Imágenes muy sugestivas con una amplia gama de colores y de emociones, el ser humano enfrentado a lo atávico y a su propia condición de animal, algunos destellos de sensualidad y el horror suscitado por la violencia de criaturas monstruosas son algunas de las impresiones que nos provoca 1000 vidas. “No es que [en las pinturas] haya una temática específica, sino algo que tiene que ver con la estructura del cuadro, con los colores, con las figuras, porque si bien no son realistas o fotográficas, sí son figuras, se reconocen, y lo mismo pasa con los dibujos; uno puede ver algunos dibujos bastante realistas, casi académicos, mezclados con otros donde las figuras son apenas manchas”, nos explica Baragli, quien suele estar presente en la muestra y cuya bonhomía y disposición a conversar con el público generan un clima cercano y propicio para el intercambio e invitan a una lectura más profunda de su obra.

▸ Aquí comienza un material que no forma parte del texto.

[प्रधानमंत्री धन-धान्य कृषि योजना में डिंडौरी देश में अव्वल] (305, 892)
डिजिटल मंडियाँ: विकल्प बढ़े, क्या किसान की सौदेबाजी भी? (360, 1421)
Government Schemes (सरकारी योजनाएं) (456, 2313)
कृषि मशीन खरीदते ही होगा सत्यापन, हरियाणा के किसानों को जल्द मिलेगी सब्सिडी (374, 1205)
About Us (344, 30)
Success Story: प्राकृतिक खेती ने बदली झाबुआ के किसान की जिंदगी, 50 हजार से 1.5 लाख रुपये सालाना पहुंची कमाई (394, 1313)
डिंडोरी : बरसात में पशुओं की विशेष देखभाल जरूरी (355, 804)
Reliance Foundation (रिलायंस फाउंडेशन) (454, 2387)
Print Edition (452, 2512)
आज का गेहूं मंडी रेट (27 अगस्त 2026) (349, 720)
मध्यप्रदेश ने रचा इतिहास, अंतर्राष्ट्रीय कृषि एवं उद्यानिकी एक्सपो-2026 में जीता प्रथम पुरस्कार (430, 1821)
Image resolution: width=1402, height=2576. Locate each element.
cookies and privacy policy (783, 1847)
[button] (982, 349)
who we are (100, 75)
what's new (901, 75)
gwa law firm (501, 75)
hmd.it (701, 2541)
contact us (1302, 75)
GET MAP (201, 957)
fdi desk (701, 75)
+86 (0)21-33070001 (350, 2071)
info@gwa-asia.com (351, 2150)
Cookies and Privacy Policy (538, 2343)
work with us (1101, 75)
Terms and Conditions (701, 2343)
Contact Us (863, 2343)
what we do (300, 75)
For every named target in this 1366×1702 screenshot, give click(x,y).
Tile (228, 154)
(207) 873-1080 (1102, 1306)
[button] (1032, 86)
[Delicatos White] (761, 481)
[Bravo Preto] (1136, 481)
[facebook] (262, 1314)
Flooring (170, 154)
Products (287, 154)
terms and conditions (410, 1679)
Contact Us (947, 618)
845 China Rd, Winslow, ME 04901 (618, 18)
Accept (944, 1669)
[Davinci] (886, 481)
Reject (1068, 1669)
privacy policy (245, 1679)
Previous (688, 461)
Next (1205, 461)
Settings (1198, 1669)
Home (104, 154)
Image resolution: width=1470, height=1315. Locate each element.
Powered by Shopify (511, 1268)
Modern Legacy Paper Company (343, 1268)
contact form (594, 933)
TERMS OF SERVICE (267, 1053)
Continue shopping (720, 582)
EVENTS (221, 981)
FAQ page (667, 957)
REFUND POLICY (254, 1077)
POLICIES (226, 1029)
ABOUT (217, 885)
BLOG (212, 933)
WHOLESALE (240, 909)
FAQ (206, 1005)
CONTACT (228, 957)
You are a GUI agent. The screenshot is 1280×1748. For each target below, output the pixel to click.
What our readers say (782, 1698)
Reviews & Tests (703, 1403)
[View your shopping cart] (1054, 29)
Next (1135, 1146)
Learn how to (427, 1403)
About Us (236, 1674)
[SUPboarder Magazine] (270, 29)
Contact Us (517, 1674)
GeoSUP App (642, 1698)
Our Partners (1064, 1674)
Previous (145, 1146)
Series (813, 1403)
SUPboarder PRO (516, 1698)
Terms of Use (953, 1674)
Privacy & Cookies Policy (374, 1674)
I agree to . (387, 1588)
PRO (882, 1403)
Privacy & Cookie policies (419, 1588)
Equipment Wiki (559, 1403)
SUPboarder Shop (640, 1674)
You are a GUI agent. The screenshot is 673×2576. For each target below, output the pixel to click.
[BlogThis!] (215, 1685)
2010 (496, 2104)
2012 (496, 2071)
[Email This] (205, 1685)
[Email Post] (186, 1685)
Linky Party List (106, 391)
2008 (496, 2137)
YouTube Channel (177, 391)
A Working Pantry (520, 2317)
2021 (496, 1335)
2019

Es así que ante una observación nuestra sobre cómo se vinculan las figuras humanas con el paisaje en el que están inmersas, Baragli nos dice que sus pinturas no exhiben “un entorno demasiado reconocible, sino más bien una atmósfera, un clima”, donde las figuras parecen habitar lugares indefinidos y que esa ambigüedad de las imágenes está emparentada con una sensación “onírica, pesadillesca”, situada en un territorio intermedio “entre el dormir y el despertar, en la vigilia”. En ese sentido, el artista reconoce afinidades que algunos espectadores vinculan con Goya o Baselitz, aunque él mismo destaca la influencia decisiva del pintor que más le gusta, el alemán Max Beckmann, particularmente en esa cualidad inquietante de no poder discernir si algo es real o imaginado, y de que todo sucede en espacios indescifrables.
Formado en la Escuela Nacional de Bellas Artes Pueyrredón y discípulo de Anselmo Piccoli, Baragli sostiene además una fuerte raíz en el dibujo, disciplina que atraviesa toda su producción. “La línea para un dibujante o la pincelada para un pintor es su rasgo distintivo”, afirma, entendiendo ese gesto como el hilo invisible que unifica tanto lo figurativo como lo abstracto en su obra.
En el texto que escribió para el folleto de presentación de la muestra, cuya fecha de finalización será el sábado 23 de mayo, Arcuschin define a Baragli como “un pintor de las desgracias populares y de palacio” y como un artista que logra moverse “entre el amor, la muerte y el poder, entre lo definido y lo indeterminado, como una forma de vida”.